A natural process that's crucial to life is inspiring new cutting-edge technology

Photosynthesis is inspiring cutting edge research

The natural world is full of wonders.

One such marvel is photosynthesis, a process in which plants use light energy from the sun to convert water and carbon dioxide into glucose and oxygen.

At San Diego State University (SDSU), researchers are looking to develop what is known as "artificial photosynthesis."

Jing Gu, an assistant professor at SDSU, told CNBC that they wanted "to learn from nature and want to mimic what nature does."

Gu added that her team wanted to convert what she described as "not so useful chemicals" into useful ones. One example she highlighted was the conversion of water into hydrogen as a fuel.

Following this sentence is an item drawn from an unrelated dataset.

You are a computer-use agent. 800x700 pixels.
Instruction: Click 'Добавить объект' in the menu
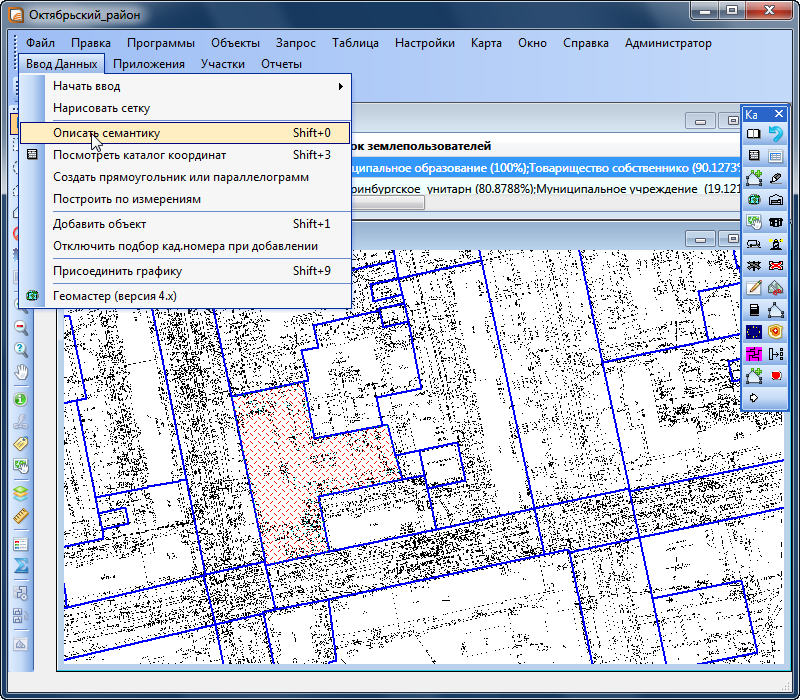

According to the European Commission, hydrogen is an energy carrier with "great potential for clean, efficient power in stationary, portable and transport applications."

Gu said that her team were using semi-conductor devices to directly capture solar light and at the same time produce hydrogen. These semi-conductor devices are boosted by the use of special catalysts.

"The major advantage of this process is (that) we use the source of solar energy rather than use the source of fossil fuels to produce hydrogen," she added.

A number of sources — from fossil fuels and solar to geothermal — can produce hydrogen using a range of methods, according to the U.S. Department of Energy. These include biological processes, thermochemical processes and electrolytic processes, the DOE says.

The catalyst is a crucial part of the process being worked on at SDSU. "If there is a big mountain which we need to climb in order to produce hydrogen, what (the) catalyst does is lower the height of the mountain so we can climb (it)… in a much easier way," Gu said. In this way, the process can be sped up.

The semi conductors' exposure to sunlight and salty water can cause problems. With this in mind, the SDSU team is trying to protect the semi-conductors through the use of "thin film metal oxide layers."

According to Tony Trammel, a graduate student at the university, these layers are deposited uniformly onto the surface of a semi-conductor, preventing its degradation and increasing its stability within the system.